November 26, 2004
WHO: Bird Flu Could Cause Next Pandemic
BANGKOK, Thailand -- After almost a year of trying to bring Asia's bird flu under control, World Health Organization experts are now warning the disease is the most likely candidate to cause the world's next pandemic, with the possibility of as many as 7 million deaths.
"I believe we are closer now to a pandemic than at any time in recent years," Shigeru Omi, Western Pacific regional director of WHO, said Friday at a regional meeting about the disease."The current outbreak (of avian influenza) in poultry is historically unprecedented in terms of geographical spread and impact," he said. "This virus appears to be not only very resilient, but also extremely versatile."
WHO's global influenza expert, Klaus Stohr, said Thursday that the H5N1 bird flu virus - which has killed 32 people in Thailand and Vietnam and millions of chickens across Asia this year - "is certainly the most likely one that will cause the next pandemic."
Influenza pandemics historically occur every 20 to 30 years when the genetic makeup of a flu strain changes so dramatically that people have little or no immunity built up from previous flu bouts.
"On this basis, the next one is overdue," Omi said.
Health officials fear bird flu could combine with a human flu virus, creating a new form that could spread rapidly throughout the world.
Health ministers from 13 Asian countries pledged at the meeting to intensify their cooperation in an attempt to ward off the possible pandemic and to prepare contingency plans to deal with it.

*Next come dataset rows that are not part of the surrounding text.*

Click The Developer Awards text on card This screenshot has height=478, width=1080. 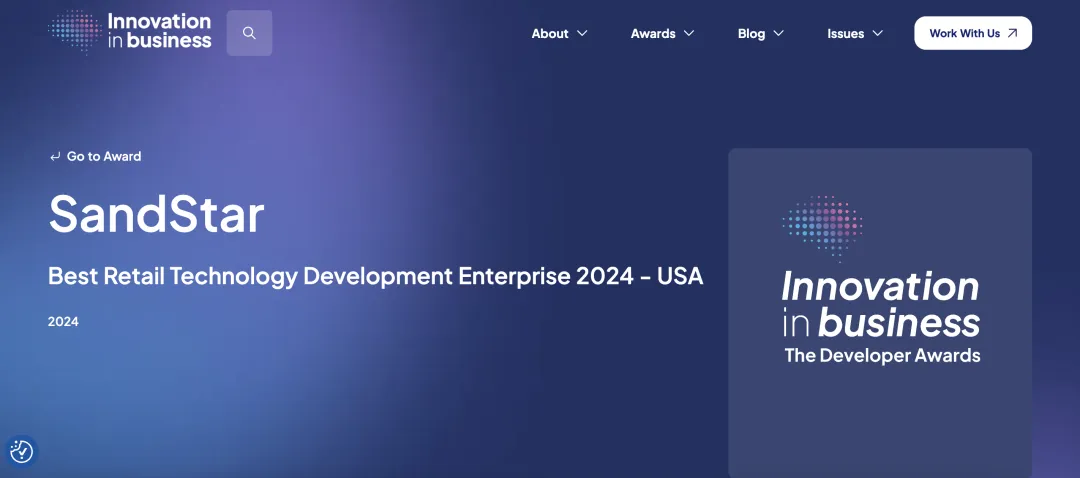coord(882,355)
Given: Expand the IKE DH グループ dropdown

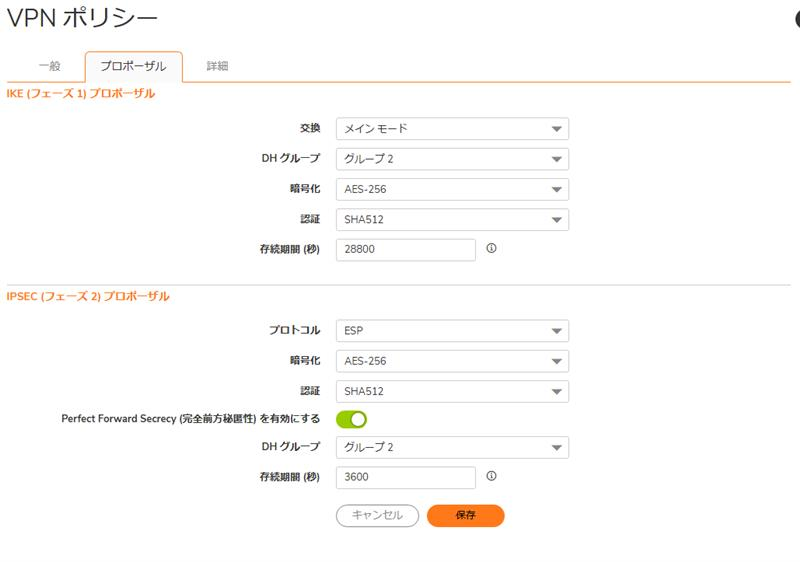Looking at the screenshot, I should 452,159.
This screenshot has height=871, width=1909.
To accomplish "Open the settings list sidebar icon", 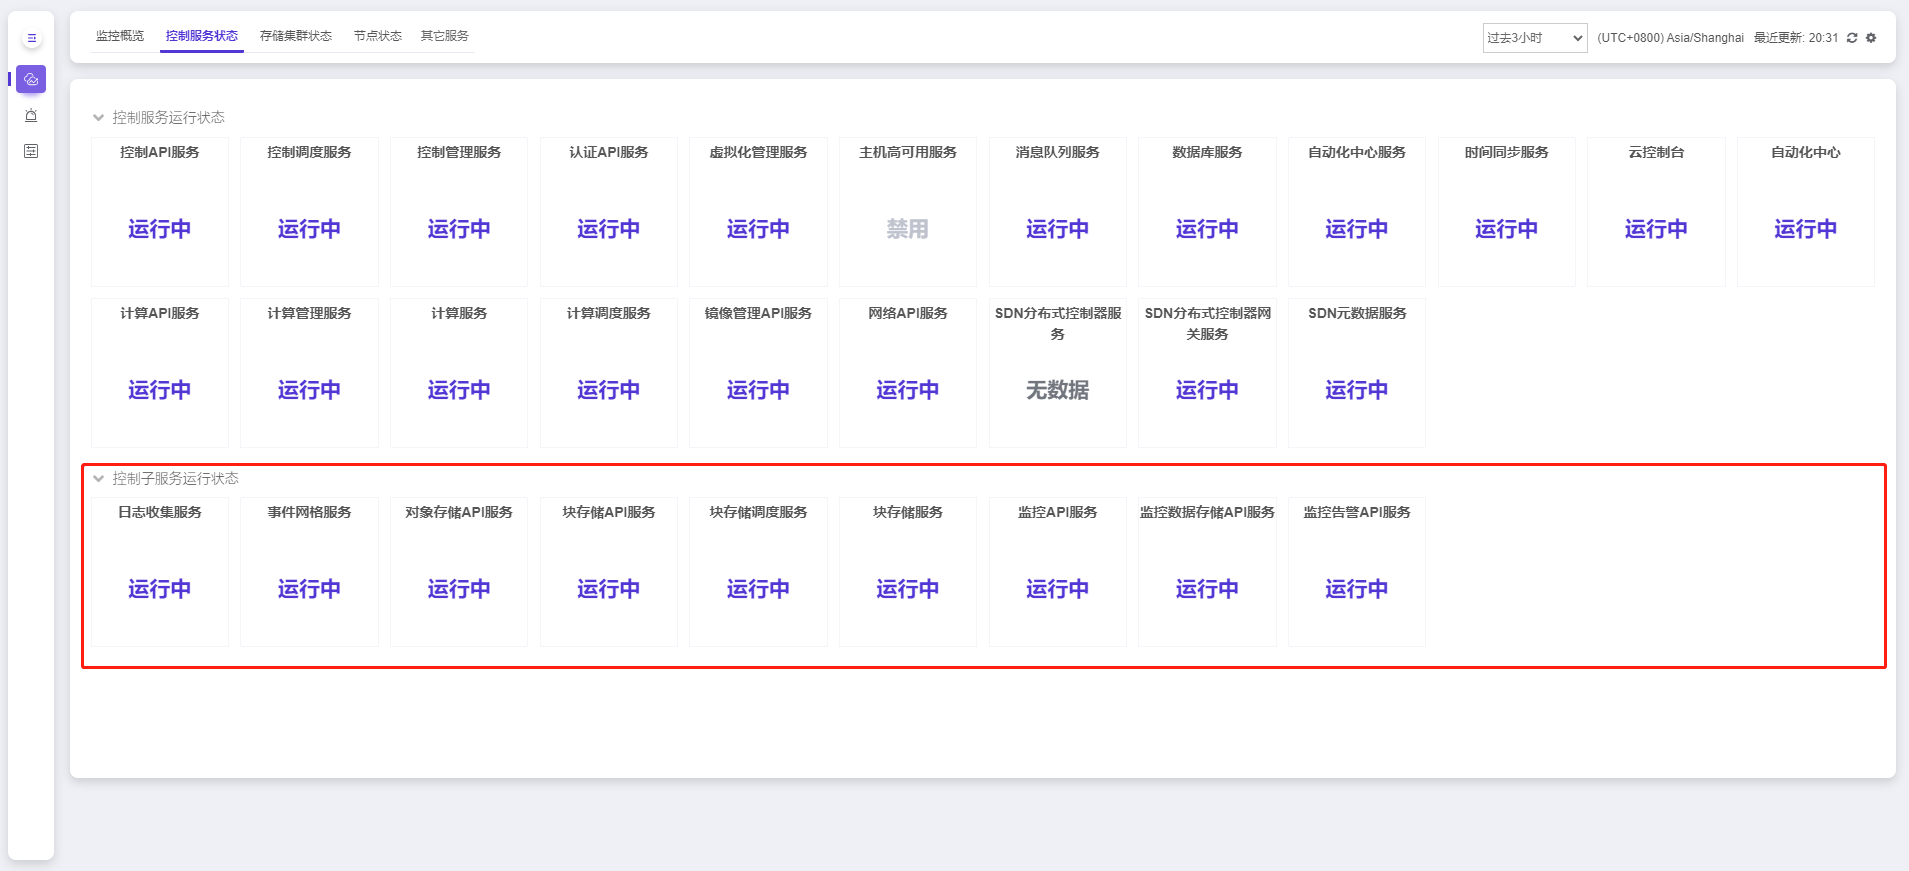I will coord(31,151).
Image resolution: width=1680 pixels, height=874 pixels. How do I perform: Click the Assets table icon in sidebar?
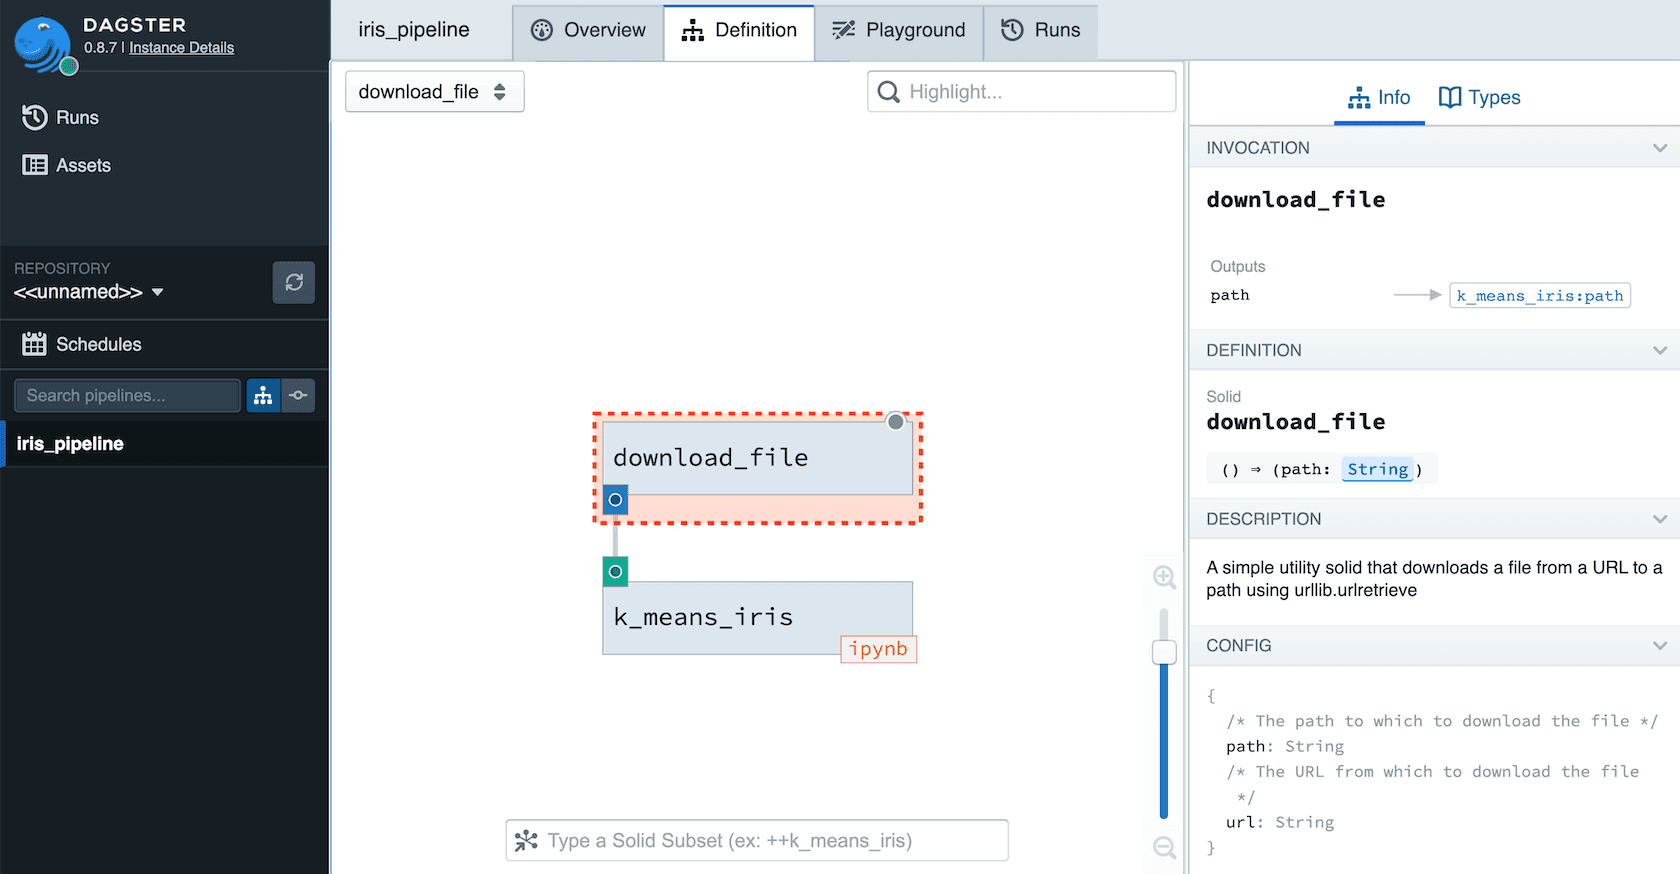pyautogui.click(x=34, y=165)
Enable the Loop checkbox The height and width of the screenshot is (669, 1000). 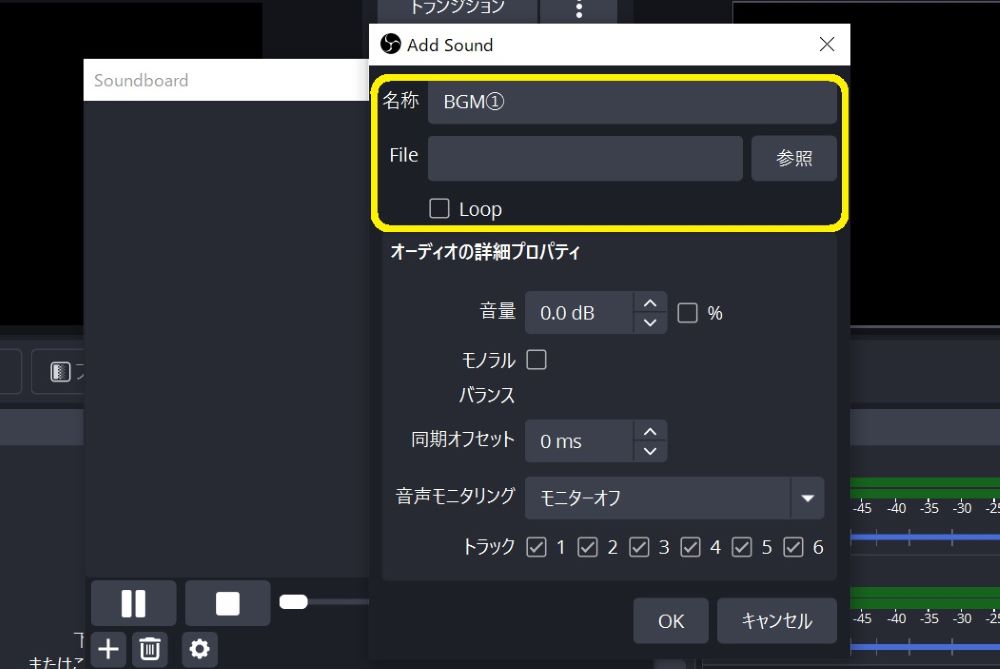pyautogui.click(x=439, y=208)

Omi told the meeting that the region must reduce bird flu's threat to humans by changing farming practices. "This means a thorough overhaul of animal husbandry practices, and the way animals are raised for food in the region. I believe that anything less than that will only result in further threats to public health," he explained.
Hong Kong Health Secretary York Y.N. Chow said his government has set up very strict security in chicken farms to segregate humans and chickens, and tried to minimize contact between wild birds and chickens.
Chow said Hong Kong has also prevented contamination by setting up "rest days" in wholesale markets, meaning that a new batch of chickens is delivered every four days after a previous batch is all slaughtered.
Chickens, ducks and other animals are often allowed to roam freely on small Southeast Asian farms, and often come into close contact with wild animals and with family members.
Some animal health experts have been promoting so-called "closed-system farming," in which poultry are raised in a sealed environment where they face minimal exposure to outside infections. But the system is likely to be prohibitively expensive for many poor farmers.
The WHO says a pandemic could cause an estimated 2 million to 7 million deaths and make billions of people ill.